GIVEN DATA: Begin

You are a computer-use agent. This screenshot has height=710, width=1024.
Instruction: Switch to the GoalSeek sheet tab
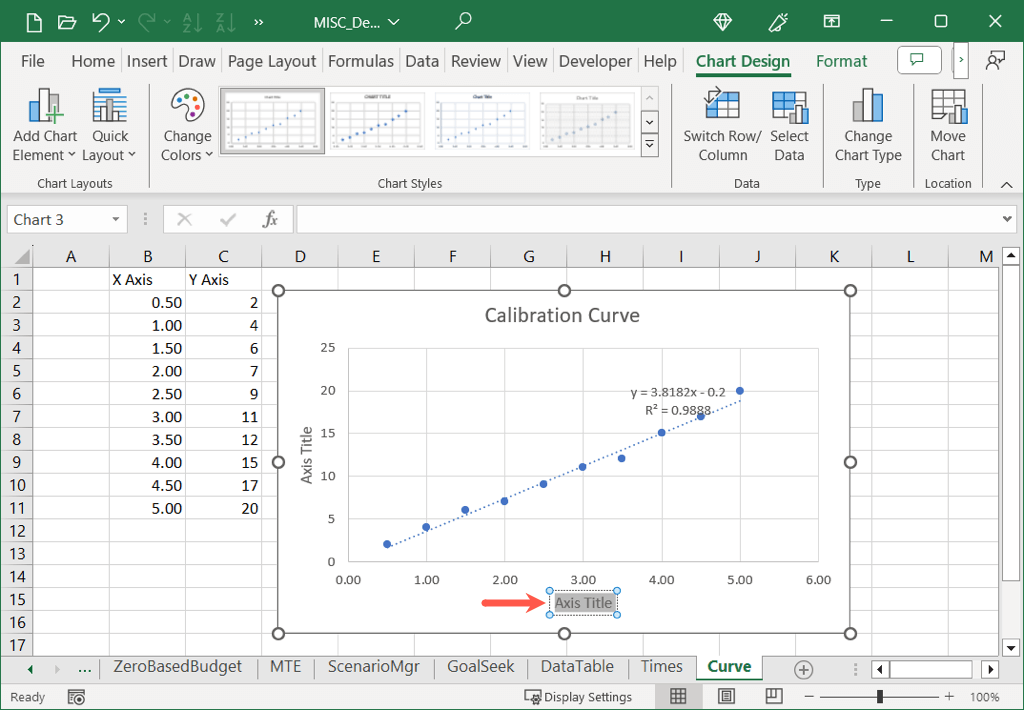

GIVEN DATA: End
GIVEN DATA: Begin

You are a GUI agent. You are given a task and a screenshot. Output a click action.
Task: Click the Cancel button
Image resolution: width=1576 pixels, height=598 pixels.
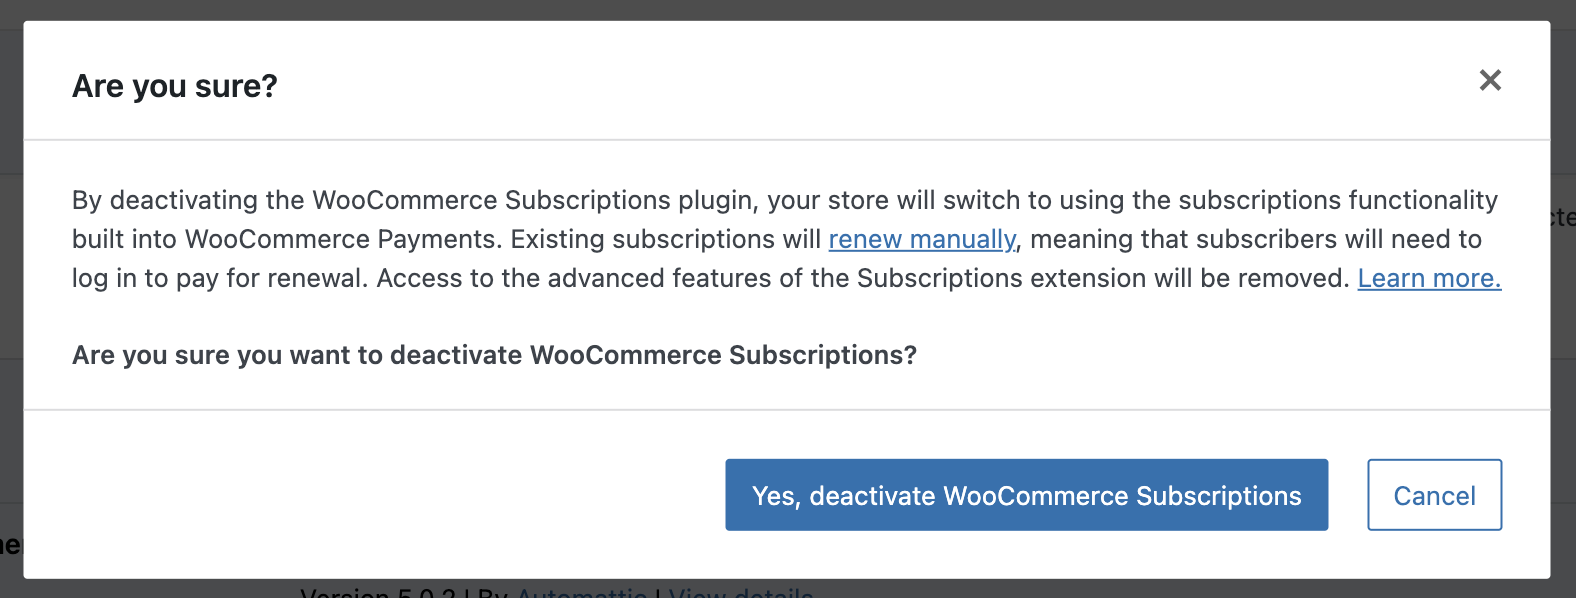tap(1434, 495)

GIVEN DATA: End

> [TASK DIRECTIONS]
Output the lines above between the one holding "You are a computer-use" and the one holding "Instruction: Switch to the GoalSeek sheet tab", inclusive, with nothing before or after them.

> [COMPLETED TASK]
You are a computer-use agent. This screenshot has height=710, width=1024.
Instruction: Switch to the GoalSeek sheet tab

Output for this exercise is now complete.